Olivier Laurelli : C’est difficile à ce stade de savoir ce qui s’est réellement passé. Mais plusieurs hypothèses circulent sur la manière dont les auteurs du piratage ont pu s’y prendre. La première, ce serait par le biais d’un " fake site", autrement dit un clone du site de l'espace numérique de travail utilisé par les élèves. Pensant être sur le site officiel, des utilisateurs ont entré leurs identifiants, alors que c’était en réalité un site frauduleux. Il est possible de payer pour faire apparaître le site en question dans les premiers résultats de recherche. C’est très efficace. 

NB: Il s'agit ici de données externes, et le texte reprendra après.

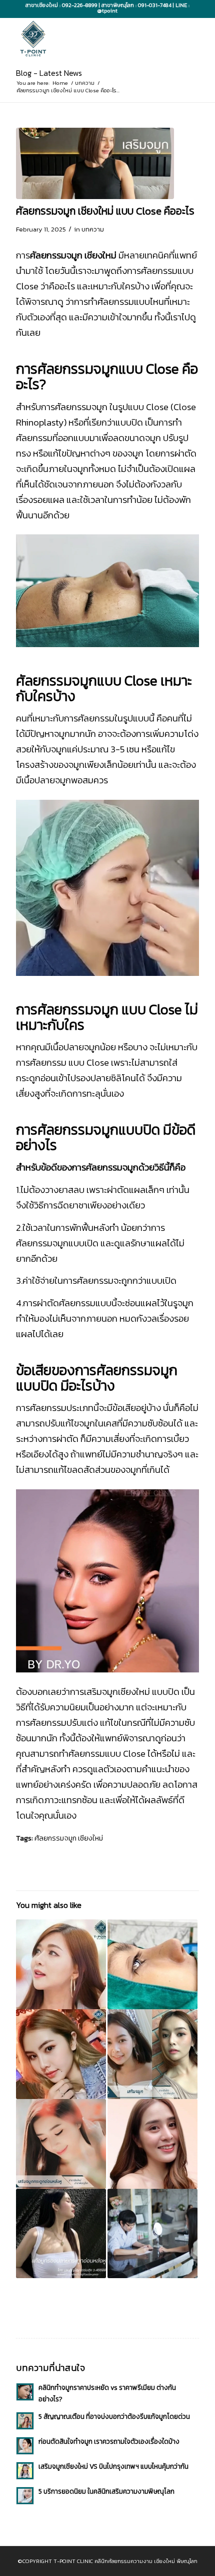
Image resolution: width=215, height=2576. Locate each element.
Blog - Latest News (49, 73)
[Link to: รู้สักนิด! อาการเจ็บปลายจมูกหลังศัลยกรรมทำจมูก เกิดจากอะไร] (61, 2054)
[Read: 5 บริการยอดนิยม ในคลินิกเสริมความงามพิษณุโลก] (25, 2496)
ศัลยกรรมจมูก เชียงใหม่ (68, 1838)
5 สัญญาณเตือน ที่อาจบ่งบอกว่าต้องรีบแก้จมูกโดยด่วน (114, 2416)
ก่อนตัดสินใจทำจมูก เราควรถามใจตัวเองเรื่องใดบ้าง (109, 2441)
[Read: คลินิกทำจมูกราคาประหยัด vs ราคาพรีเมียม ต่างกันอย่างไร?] (25, 2392)
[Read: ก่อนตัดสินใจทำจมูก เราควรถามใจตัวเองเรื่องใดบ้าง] (25, 2446)
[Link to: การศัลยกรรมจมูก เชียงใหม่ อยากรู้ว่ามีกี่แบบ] (153, 2054)
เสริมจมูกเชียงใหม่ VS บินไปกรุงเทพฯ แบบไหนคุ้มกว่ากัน (113, 2466)
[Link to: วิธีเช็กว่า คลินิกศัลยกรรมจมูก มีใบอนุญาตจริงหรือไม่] (153, 2234)
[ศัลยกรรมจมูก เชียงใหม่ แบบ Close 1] (95, 164)
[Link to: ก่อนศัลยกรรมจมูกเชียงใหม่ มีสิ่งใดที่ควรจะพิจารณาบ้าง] (61, 1964)
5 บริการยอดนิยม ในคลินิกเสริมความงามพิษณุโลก (106, 2491)
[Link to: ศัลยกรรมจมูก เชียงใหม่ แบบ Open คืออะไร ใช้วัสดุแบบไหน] (153, 1964)
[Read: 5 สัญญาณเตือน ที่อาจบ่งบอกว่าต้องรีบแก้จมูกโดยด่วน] (25, 2421)
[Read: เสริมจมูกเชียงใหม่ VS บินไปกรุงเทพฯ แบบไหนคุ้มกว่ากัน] (25, 2471)
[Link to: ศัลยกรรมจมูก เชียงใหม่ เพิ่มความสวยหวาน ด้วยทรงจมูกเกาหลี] (61, 2144)
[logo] (89, 38)
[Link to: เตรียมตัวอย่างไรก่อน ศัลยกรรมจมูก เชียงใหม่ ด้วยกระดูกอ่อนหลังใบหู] (61, 2234)
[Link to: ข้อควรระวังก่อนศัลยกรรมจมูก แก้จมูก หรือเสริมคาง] (153, 2144)
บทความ (93, 229)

L’autre hypothèse, c’est une campagne de phishing (hameçonnage, en français) en ciblant une base de données d’étudiants. Enfin, la troisième hypothèse serait l’utilisation d’un logiciel pour récupérer les mots de passe, ce qu’on appelle un"key logger". Pour faire simple, il permet d’intercepter tout ce que l’utilisateur tape sur son clavier. Les auteurs de ce piratage ont pu dissimuler un code informatique dans un logiciel ou une application en vue, comme un jeu vidéo pour smartphone, par exemple. Cette méthode s’avère aussi très efficace pour récupérer massivement des identifiants. 

Avec les outils numériques, on s’expose forcément à ce type de dérives ?

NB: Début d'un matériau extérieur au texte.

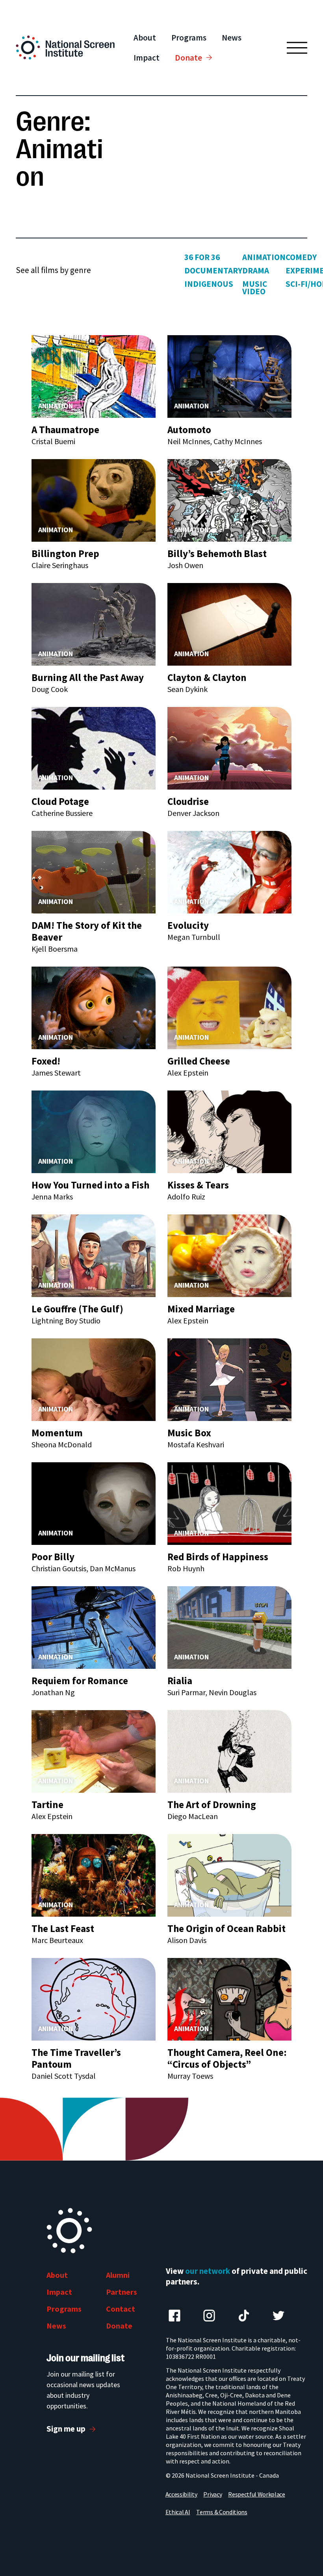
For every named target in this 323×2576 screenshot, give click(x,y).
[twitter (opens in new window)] (278, 2315)
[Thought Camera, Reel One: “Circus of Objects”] (229, 1998)
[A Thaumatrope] (94, 375)
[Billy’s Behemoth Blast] (229, 499)
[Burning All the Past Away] (94, 623)
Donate (188, 57)
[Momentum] (94, 1379)
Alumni (118, 2275)
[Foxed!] (94, 1007)
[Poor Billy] (94, 1503)
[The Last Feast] (94, 1874)
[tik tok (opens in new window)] (243, 2315)
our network (207, 2271)
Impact (147, 57)
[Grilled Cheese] (229, 1007)
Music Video (254, 288)
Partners (121, 2292)
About (145, 37)
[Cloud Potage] (94, 747)
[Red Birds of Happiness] (229, 1503)
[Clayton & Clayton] (229, 623)
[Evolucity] (229, 871)
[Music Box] (229, 1379)
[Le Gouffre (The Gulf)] (94, 1255)
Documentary (213, 270)
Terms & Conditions (221, 2512)
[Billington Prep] (94, 499)
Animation (264, 257)
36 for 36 (202, 257)
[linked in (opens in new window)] (209, 2315)
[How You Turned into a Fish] (94, 1131)
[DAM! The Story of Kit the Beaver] (94, 871)
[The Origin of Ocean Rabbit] (229, 1874)
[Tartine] (94, 1750)
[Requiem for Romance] (94, 1626)
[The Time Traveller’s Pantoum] (94, 1998)
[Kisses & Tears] (229, 1131)
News (231, 37)
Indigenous (208, 284)
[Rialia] (229, 1626)
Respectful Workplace (256, 2494)
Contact (120, 2309)
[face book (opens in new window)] (174, 2315)
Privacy (212, 2494)
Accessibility (181, 2494)
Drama (255, 270)
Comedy (301, 257)
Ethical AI (177, 2512)
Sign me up (65, 2429)
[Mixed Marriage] (229, 1255)
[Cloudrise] (229, 747)
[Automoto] (229, 375)
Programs (188, 37)
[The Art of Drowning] (229, 1750)
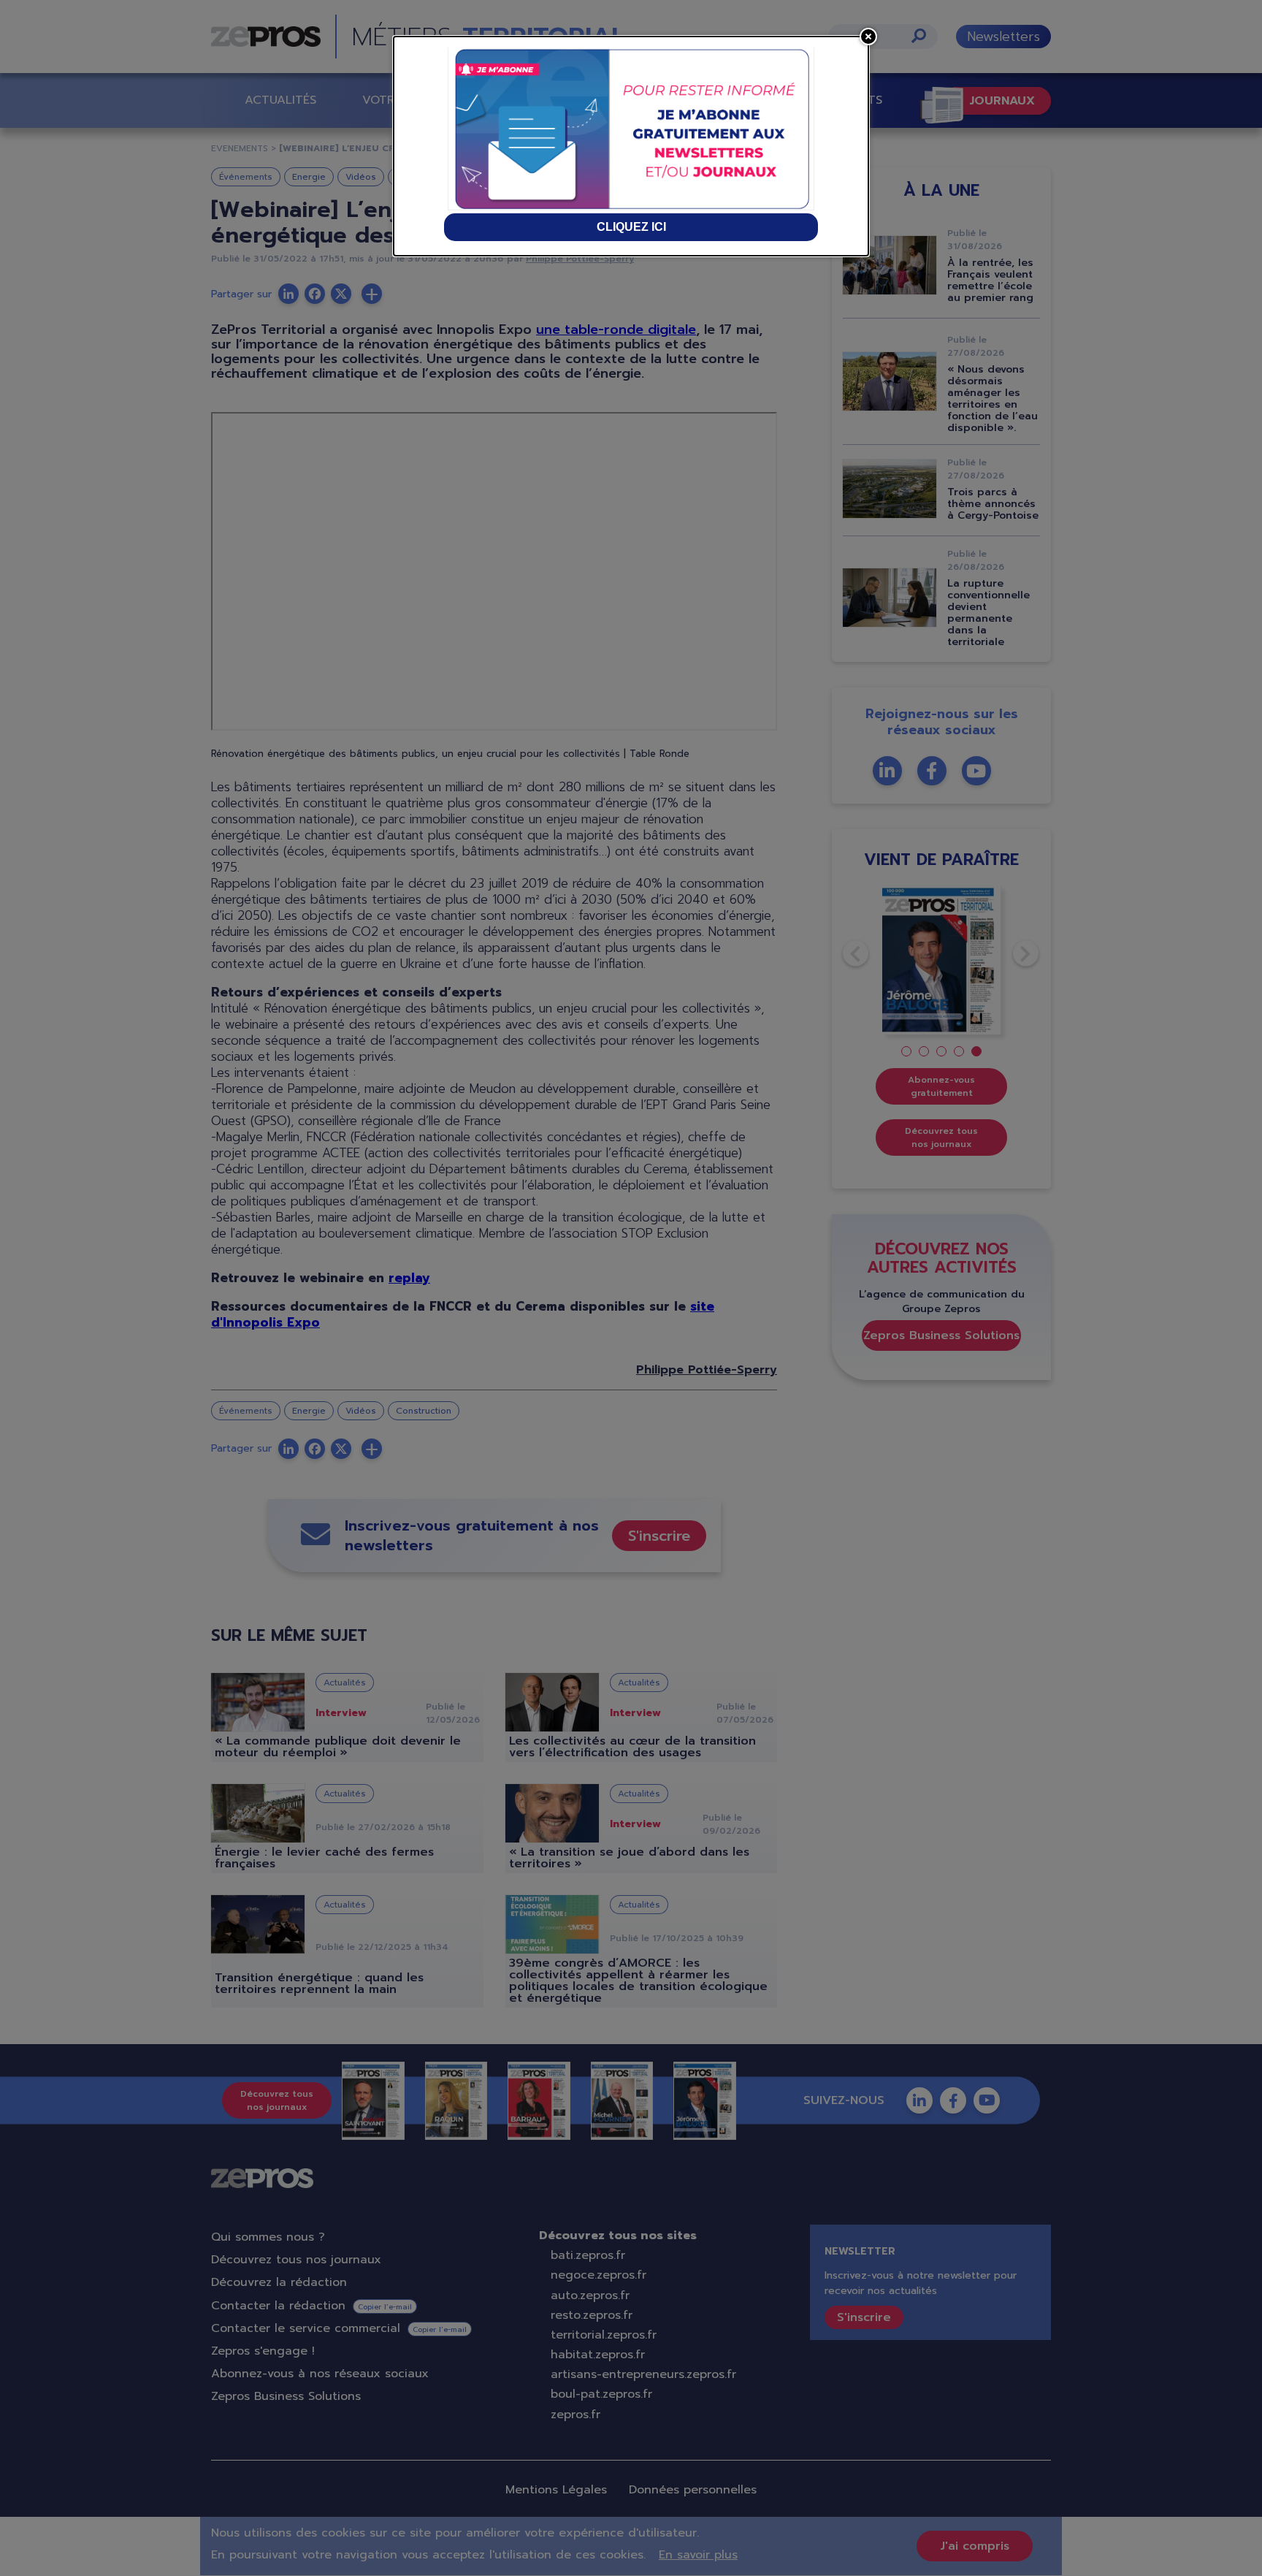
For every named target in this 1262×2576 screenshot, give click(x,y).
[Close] (868, 36)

À partir du moment où un public important afflue sur l’application, cela fait partie du risque. En sécurité informatique, c’est ce qu’on appelle le facteur humain. De manière générale, une application qui serait invulnérable au piratage, ça n’existe pas. On peut toujours améliorer la sécurité en intégrant une authentification multifacteur, par exemple. L’utilisateur doit alors entrer un code qu'on lui envoie sur son téléphone pour se connecter à la plateforme. Mais là encore, cela n’est pas fiable à 100%.

L’Éducation nationale va demander aux utilisateurs de réinitialiser leurs identifiants avant de rendre à nouveau accessible la plateforme. Est-ce suffisant selon vous ?

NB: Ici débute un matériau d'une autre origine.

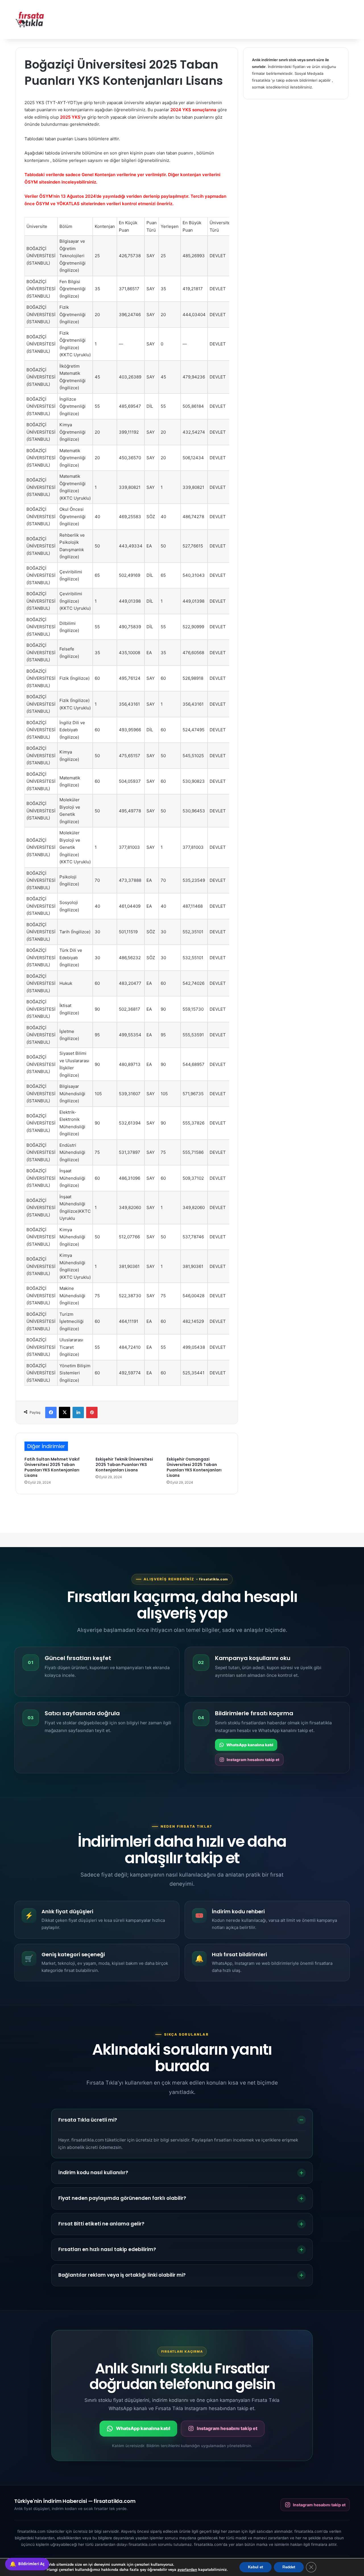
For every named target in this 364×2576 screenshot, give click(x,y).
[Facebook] (51, 1412)
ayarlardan (187, 2569)
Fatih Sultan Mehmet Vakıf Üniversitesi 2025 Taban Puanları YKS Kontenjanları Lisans (52, 1467)
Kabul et (255, 2567)
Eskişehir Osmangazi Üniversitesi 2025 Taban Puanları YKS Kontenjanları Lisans (194, 1467)
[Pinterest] (92, 1412)
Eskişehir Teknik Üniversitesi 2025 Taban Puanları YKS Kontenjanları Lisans (124, 1464)
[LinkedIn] (78, 1412)
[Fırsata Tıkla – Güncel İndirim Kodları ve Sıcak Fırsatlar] (30, 19)
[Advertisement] (238, 18)
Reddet (288, 2567)
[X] (64, 1412)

C’est ce qu’on fait généralement dans ce cas précis. Si tu appliques une politique de sécurité sérieuse, comme dans les administrations ou les grandes entreprises, le plus efficace est en effet de contraindre l’utilisateur à réinitialiser son mot de passe de manière automatisé tous les 2, 3 ou 6 mois. L’utilisation d’une application tierce qui va générer un code unique pour se connecter à l’application, est aussi une bonne solution. Mais il faut bien garder à l'esprit qu'avec le numérique, on peut à peu près tout contourner.

Les outils pour mener ce type de piratage sont très facilement accessibles
Olivier Laurelli

Qui pourrait être à l'origine de ce piratage ?

On peut accuser les hackers russes, nord-coréens ou chinois, mais le plus souvent, il n’y a pas besoin d’aller chercher aussi loin. Comme le piratage concerne une organisation d’importance vitale, ce qu’on appelle un OIV dans le jargon, la DGSI est mandatée. En parallèle, l’Agence nationale de la sécurité des systèmes d'information, l’Anssi, va effectuer un audit approfondi et des vérifications pour s'assurer qu'il n'y a pas de faille critique de sécurité.

Les outils pour mener ce type de piratage sont très facilement accessibles. Il faut juste quelques compétences en informatiques. Il y a des kits qui permettent d’infecter simplement une application pour collecter les mots de passe et la méthode de l’hameçonnage est terriblement facile à mettre en œuvre. Quant à cloner un site officiel, avec l'intelligence artificielle, n’importe qui aujourd'hui peut le faire.